Como relatar uma vulnerabilidade em um repositório

Se você não tiver permissões de administrador nem de segurança em um repositório público, ainda poderá relatar uma vulnerabilidade de segurança aos mantenedores do repositório se o relatório privado de vulnerabilidades estiver habilitado. Em seguida, os mantenedores do repositório podem optar por aceitar ou rejeitar seu relatório. Se os mantenedores do repositório aceitarem seu relatório, um aviso de segurança será criado para o repositório.

Observação: se o repositório não tiver relatórios de vulnerabilidade privados habilitados, você precisará iniciar o processo de relatório seguindo as instruções na política de segurança do repositório ou criar um problema solicitando aos mantenedores um contato de segurança preferencial. Para obter mais informações, confira "Sobre a divulgação coordenada de vulnerabilidades de segurança".

  1. No GitHub.com, navegue até a página principal do repositório.

  2. Abaixo do nome do repositório, clique em Segurança. Caso não consiga ver a guia "Segurança", selecione o menu suspenso e clique em Segurança.

    Captura de tela de um cabeçalho de repositório que mostra as guias. A guia "Segurança" é realçada por um contorno laranja escuro.

  3. Clique em Relatar uma vulnerabilidade para abrir o formulário de aviso.

  4. Preencha o formulário de detalhes do aviso.

    Dica: nesse formulário, somente o título e a descrição são obrigatórios. (No formulário geral de aviso de segurança de rascunho, iniciado pelo mantenedor do repositório, a especificação do ecossistema também é obrigatória). No entanto, recomendamos que os pesquisadores de segurança forneçam o máximo de informações possível no formulário para que os mantenedores possam tomar uma decisão informada sobre o relatório enviado. Você pode adotar o modelo usado por nossos pesquisadores de segurança do GitHub Security Lab, que está disponível no repositório github/securitylab."

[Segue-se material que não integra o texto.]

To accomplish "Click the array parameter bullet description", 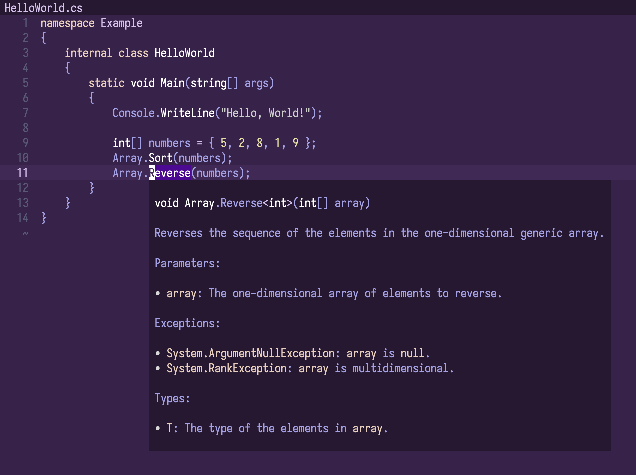I will click(333, 293).
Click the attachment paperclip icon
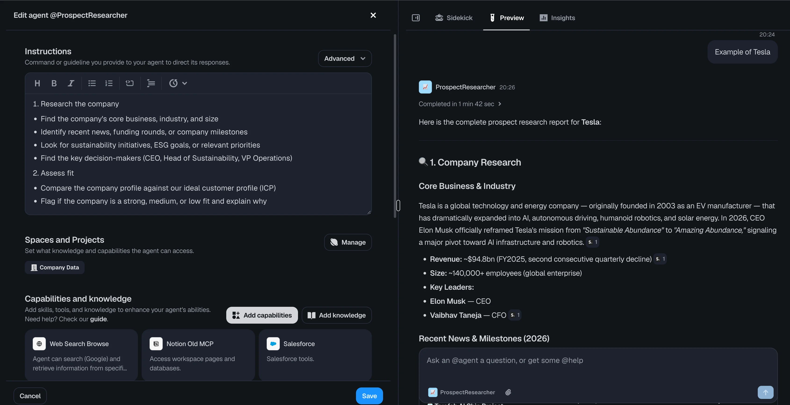 tap(508, 392)
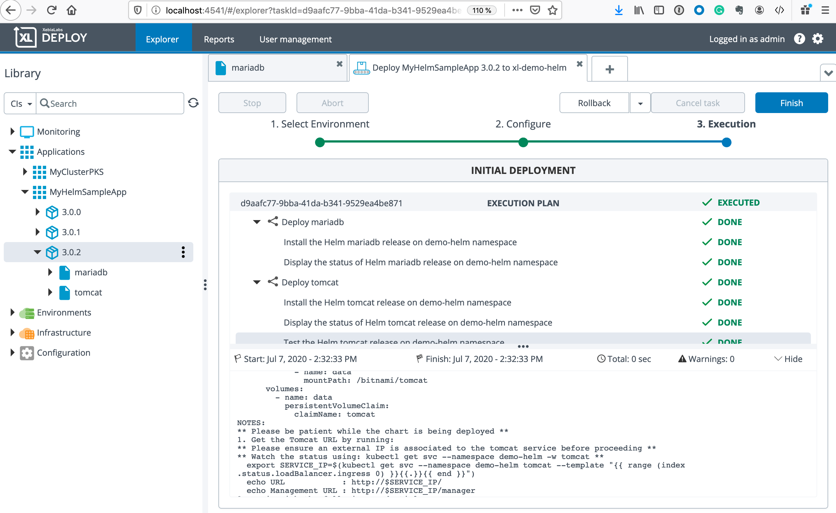Collapse the Deploy mariadb plan group
836x513 pixels.
[x=257, y=222]
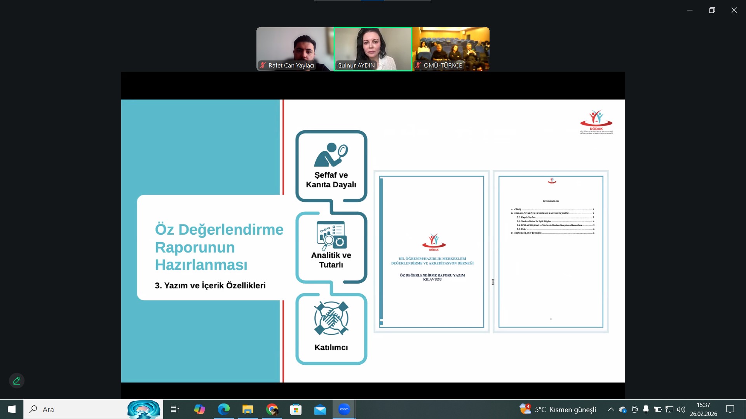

    Para obter mais informações sobre os campos disponíveis e as diretrizes sobre como preencher o formulário, confira "Criando uma consultoria de segurança do repositório" e "Melhores práticas para escrever avisos de segurança do repositório".

  5. Na parte inferior do formulário, clique em Enviar relatório. O GitHub exibirá uma mensagem informando que os mantenedores foram notificados e que você tem um crédito pendente para esse aviso de segurança.

    Dica: quando o relatório é enviado, o GitHub adiciona automaticamente o relator da vulnerabilidade como colaborador e como um usuário creditado no aviso proposto.

  6. Opcionalmente, clique em Iniciar um fork privado temporário se quiser começar a corrigir o problema. Observe que somente o mantenedor do repositório pode mesclar as alterações do fork privado com o repositório pai.

    Captura de tela do final de um aviso de segurança. Um botão, rotulado "Iniciar um fork temporário", está contornado em laranja escuro.